On Mon, Mar 5, 2012 at 3:22 PM, Sune Vuorela <nospam@vuorela.dk> wrote:
> On 2012-03-05, Fernando Lemos <fernandotcl@gmail.com> wrote:
>> Assuming the faenza icon theme does adhere to the fd.o icon naming
>> spec, I think there's not much we can do about this. Most likely, the
>> DE itself requires icons that are not defined by the standard. This
>> virtual package would only benefit packages that depend only on the
>> subset of icons defined in the spec.
>
> No. it is not a matter of neither not following the spec. You can have
> around 8 icons in your icon theme and be icon spec compliant. It just
> makes it virtually impossible for the user to know what to do with the
> icons.
>
> the standard basically says that
> 'if a icon foo-bar-baz-quux is requested' try the following files:
> foo-bar-baz-quux.[extensions]
> foo-bar-baz.[extensions]
> foo-bar.[extensions]
> foo.[extensions]
>
> and as long as you just provide a foo.png for all values of foo, then
> you icon theme fulfils the spec.
>
> then imagine I use that theme and request foo-bar and foo-bar2 and
> foo-bar3 and use them for 3 different actions, and then it is good
> enough if the icon theme just has a foo.png, then I get 3 similar icons.
>
>
> That's not a issue in the desktop environment and also not in the icon
> theme, but still it is not a good fit together.

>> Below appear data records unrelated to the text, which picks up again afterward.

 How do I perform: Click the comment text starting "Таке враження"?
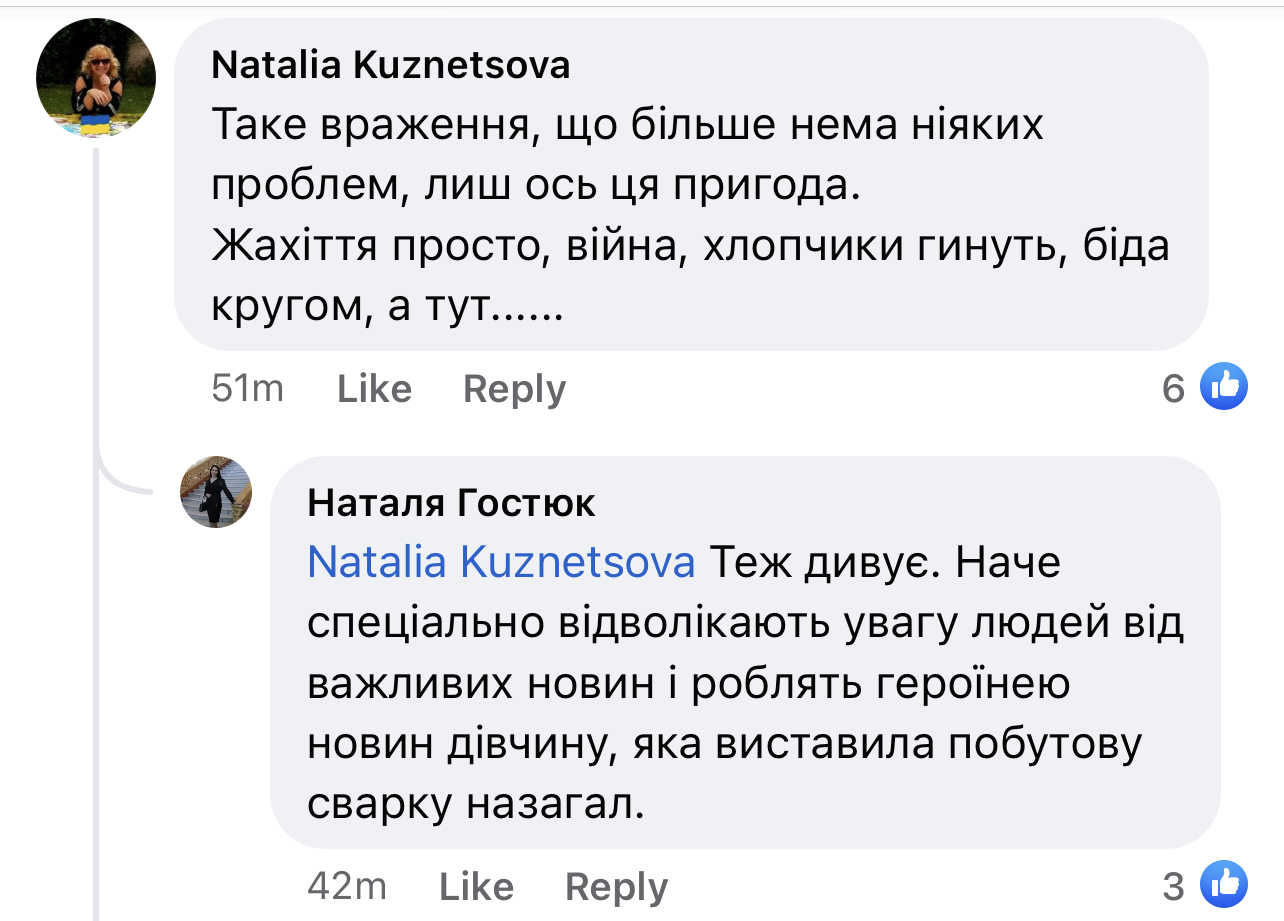pyautogui.click(x=627, y=127)
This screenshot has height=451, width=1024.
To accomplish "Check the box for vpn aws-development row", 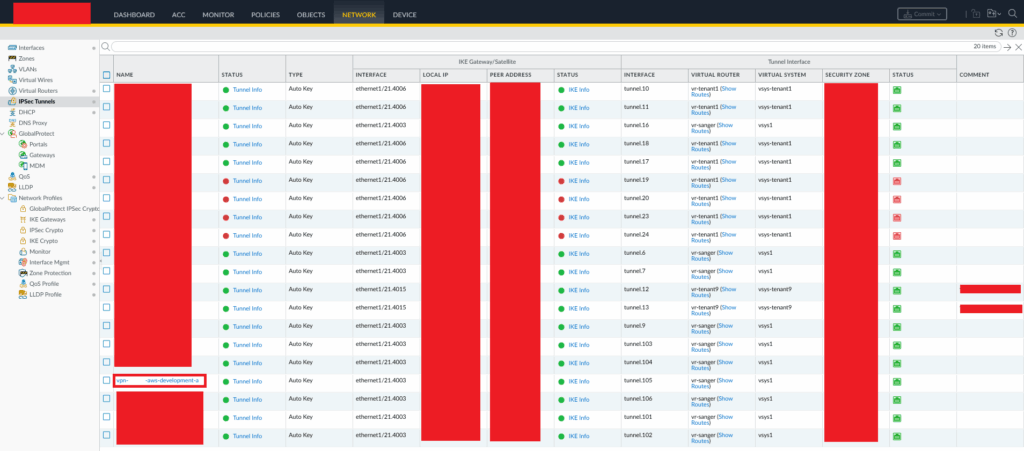I will 107,380.
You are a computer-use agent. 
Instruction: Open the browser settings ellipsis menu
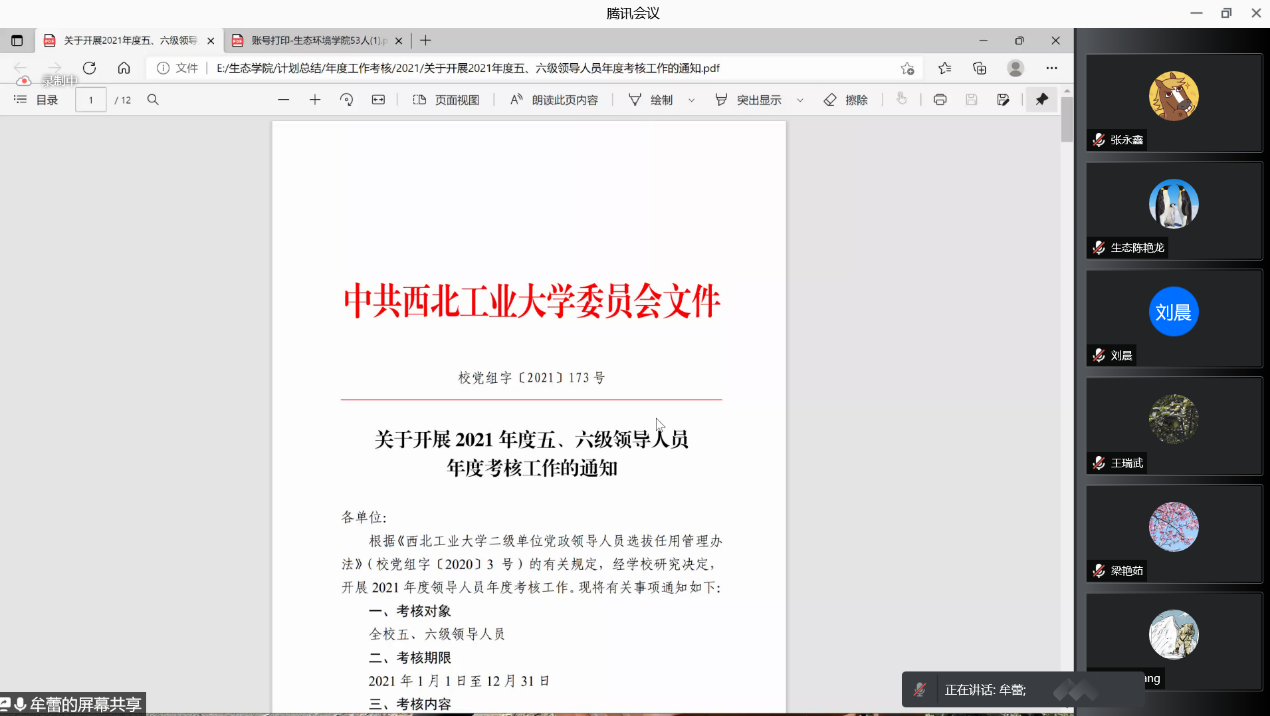(x=1051, y=68)
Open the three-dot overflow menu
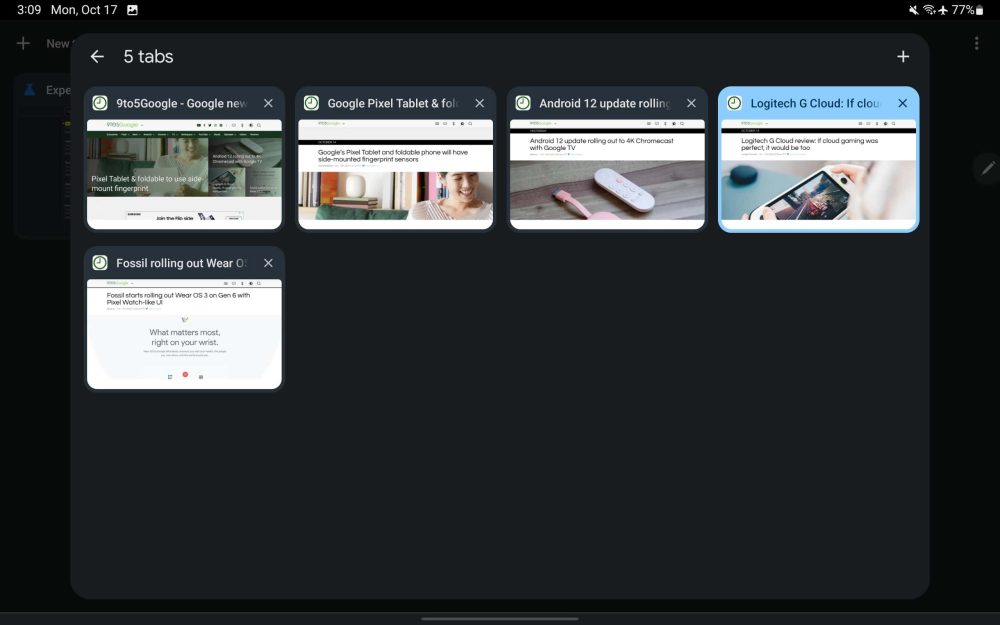Viewport: 1000px width, 625px height. point(976,44)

Ah yea, that makes sense. Thanks for the heads up.

I spent a few hours thinking about possible solutions, and I don't
think we can even solve it at all. The naming spec allows this
genericity and specifies the necessary mechanism to gracefully degrade
the desktop experience in case the icon theme doesn't fully specialize
some icons, so what you described is an effect of the naming spec
itself.

If modern desktops don't look good with icons that are too generic,
then perhaps the specification itself should be revised. As an
example, if audio-volume-{mute,low,medium,high} should be different in
order not to break the desktop experience, then perhaps they should be
renamed to audiovolume{mute,low,medium,high} (even though it looks
horrible). That way, complying icon themes are forced to specialize.

All solutions I could think of would impose a huge burden to
maintainers (things like checking exactly what icons a program
requires may not be trivial). If nobody objects, I'd like to consider
the issue you mention orthogonal to the problem we're trying to solve.